Maddy turned and said, “Raven? No. I need to get home before four. My husband expects me. I’m fine.”

Raven felt waves of pain from the woman. Her keen empathic nature allowed her to sense such sensations with ease. “Your back is sore. You are limping. How did you injure yourself?” she asked gently.

“Raven, I slipped. You know how clumsy I can be. Now, I need to go!” said Maddy, nervously glancing left and right.

Raven started to offer to help her rid herself of the pain, but she sensed more than the simple if unpleasant sensation of physical pain. She felt the woman’s fear of exposure and her shame as well. It was clear to the empath that her classmate had troubles beyond the physical.

James moved closer and said, “You did great. How about another dance?”

Raven shook her head. “I cannot. I think I have work of my own to do.”

She hurried out of sight of the others and teleported herself back to her apartment. Once within the small sanctuary, she slipped into a stylish white gown and high heels. Maddy’s pain was strong; I need to help her, she mused. I fear she is being badly abused. Her husband sounds as if he is all too possessive. We have spoken before in class, and her phone number is on our study group list, although she has never attended one of our outside meetings.

Picking up a thick, brown-covered book, she said, “I am glad Richard told me all about the use of the Polk directories. I rather like doing things as others would do them without use of my Azar-granted gifts.”

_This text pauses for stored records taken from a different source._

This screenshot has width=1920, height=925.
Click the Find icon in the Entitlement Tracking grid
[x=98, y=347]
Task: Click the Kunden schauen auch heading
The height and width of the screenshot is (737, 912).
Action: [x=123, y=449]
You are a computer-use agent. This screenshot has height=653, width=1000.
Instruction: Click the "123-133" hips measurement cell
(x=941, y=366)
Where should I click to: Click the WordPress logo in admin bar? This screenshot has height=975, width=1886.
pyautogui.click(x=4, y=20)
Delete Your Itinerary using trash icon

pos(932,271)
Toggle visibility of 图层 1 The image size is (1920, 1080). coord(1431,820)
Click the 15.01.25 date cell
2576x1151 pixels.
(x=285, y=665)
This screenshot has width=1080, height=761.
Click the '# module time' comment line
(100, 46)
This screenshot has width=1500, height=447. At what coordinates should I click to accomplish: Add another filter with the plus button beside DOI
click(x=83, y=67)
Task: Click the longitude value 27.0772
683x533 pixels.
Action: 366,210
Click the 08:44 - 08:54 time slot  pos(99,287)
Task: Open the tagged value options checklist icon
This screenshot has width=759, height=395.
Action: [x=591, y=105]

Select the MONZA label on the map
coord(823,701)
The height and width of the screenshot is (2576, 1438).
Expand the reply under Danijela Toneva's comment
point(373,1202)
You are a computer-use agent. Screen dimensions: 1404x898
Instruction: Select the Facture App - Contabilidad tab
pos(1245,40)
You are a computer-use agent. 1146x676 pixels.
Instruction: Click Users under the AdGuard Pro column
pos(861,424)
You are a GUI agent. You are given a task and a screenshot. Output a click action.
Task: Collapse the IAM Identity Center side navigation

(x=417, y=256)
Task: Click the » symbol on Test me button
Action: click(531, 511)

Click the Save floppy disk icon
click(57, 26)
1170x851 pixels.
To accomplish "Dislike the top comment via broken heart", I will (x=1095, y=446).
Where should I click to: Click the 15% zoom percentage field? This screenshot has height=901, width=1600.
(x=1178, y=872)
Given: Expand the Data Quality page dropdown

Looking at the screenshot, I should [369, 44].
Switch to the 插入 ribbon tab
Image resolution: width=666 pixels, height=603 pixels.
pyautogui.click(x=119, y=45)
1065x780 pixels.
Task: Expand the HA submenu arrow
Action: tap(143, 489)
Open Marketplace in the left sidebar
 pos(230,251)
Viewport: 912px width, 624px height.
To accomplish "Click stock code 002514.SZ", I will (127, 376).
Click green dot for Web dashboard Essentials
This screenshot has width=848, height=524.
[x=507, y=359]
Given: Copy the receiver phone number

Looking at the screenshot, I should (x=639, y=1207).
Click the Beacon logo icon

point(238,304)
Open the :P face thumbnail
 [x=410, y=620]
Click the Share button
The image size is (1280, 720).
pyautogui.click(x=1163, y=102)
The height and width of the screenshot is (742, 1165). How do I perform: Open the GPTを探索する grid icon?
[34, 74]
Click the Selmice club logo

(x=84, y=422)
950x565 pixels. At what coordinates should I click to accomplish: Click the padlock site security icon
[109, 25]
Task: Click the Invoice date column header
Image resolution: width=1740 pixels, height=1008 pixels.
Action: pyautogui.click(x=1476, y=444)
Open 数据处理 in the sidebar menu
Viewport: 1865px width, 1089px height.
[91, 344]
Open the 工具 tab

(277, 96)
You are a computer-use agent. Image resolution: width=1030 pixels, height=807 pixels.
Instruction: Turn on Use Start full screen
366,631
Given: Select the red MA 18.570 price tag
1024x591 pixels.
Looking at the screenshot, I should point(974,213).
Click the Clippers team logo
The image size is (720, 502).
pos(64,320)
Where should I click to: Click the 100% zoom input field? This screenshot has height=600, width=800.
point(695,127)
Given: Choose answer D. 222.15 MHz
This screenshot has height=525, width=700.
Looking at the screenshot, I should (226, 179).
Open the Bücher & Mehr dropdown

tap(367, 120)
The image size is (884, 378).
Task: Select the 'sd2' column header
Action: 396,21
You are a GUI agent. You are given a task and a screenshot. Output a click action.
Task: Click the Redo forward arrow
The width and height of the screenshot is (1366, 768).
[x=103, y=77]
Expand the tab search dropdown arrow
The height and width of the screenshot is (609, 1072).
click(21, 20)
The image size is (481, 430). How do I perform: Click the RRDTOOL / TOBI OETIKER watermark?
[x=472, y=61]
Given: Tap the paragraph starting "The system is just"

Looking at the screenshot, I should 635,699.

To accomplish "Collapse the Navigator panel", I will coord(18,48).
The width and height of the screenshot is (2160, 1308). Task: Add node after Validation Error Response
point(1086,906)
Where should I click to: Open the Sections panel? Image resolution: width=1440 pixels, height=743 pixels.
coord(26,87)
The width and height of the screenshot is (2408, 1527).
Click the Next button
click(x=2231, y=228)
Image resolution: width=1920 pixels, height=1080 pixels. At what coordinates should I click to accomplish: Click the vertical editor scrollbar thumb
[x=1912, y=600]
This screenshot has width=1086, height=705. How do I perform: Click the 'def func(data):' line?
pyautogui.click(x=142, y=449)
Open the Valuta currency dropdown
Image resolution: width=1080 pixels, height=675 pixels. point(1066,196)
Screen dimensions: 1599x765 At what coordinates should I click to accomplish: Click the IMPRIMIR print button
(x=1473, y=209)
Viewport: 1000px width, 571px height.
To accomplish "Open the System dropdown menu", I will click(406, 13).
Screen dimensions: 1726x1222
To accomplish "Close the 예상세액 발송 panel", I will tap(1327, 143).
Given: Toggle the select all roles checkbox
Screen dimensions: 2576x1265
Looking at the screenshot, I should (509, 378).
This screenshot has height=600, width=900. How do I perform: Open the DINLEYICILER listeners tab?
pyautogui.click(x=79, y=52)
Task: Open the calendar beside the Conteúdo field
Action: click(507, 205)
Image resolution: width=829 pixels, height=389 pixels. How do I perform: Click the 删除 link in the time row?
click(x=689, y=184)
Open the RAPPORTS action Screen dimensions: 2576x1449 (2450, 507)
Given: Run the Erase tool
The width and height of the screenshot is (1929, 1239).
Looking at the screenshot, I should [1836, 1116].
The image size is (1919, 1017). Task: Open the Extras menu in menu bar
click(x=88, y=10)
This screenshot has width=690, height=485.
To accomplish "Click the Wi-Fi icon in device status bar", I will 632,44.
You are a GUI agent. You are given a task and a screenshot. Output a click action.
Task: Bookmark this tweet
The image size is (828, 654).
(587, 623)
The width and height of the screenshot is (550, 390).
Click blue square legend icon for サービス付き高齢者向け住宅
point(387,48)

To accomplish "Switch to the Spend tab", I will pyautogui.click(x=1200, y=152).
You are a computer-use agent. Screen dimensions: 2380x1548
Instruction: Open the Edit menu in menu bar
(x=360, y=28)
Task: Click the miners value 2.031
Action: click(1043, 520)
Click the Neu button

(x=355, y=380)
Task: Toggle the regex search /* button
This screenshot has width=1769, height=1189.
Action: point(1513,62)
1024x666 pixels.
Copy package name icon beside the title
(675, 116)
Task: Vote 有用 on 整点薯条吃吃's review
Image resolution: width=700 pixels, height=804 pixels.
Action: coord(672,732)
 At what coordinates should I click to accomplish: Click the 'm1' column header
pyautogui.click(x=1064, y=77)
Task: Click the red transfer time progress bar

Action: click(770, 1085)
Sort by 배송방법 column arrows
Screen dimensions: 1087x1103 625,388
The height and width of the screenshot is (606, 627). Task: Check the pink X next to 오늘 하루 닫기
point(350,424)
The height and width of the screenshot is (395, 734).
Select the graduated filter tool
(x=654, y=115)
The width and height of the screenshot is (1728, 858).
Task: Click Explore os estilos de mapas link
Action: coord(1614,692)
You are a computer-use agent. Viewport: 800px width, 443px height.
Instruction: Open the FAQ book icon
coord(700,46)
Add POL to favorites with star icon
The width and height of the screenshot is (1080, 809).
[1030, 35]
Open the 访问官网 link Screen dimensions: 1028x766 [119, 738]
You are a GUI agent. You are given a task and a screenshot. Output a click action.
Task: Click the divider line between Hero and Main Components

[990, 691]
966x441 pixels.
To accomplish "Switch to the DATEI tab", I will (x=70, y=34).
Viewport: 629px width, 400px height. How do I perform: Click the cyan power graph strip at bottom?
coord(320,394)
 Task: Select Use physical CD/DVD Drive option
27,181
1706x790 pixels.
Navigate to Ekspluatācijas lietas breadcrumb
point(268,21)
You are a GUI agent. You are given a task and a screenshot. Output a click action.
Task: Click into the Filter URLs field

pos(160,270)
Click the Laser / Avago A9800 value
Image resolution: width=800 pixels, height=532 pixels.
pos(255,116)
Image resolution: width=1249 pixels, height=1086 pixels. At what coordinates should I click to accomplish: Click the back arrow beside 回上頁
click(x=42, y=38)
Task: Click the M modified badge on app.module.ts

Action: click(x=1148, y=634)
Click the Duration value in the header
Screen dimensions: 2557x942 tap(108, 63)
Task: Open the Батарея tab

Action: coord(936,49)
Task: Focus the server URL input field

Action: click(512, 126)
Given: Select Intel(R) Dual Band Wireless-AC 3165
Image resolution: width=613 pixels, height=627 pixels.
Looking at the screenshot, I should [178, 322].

Raven looked quickly through the reverse directory and found the number and its corresponding address. “I am ever loathe to intrude upon the private shames and pains of others, but if I do not act, I fear Maddy may be seriously harmed,” she said. Raven slipped on a white cloak and hood before using her power to vanish from her home in search of her troubled classmate.

She reached the seedy apartment Maddy Astin shared with her husband Kerry. Raven glanced around, noticing the staring eyes of neighbors, who peered and peaked out of their own apartments or leered as the lovely young woman made her entrance into their building. These people feel such self-loathing and anger. They are victims of societal injustices, yet they respond to their own pain by hurting others. I wish I could cleanse them all of their sorrow, but even my powers extend just so far, she thought, then forced herself to concentrate on the problem at hand and block out the emotions flowing from those around her.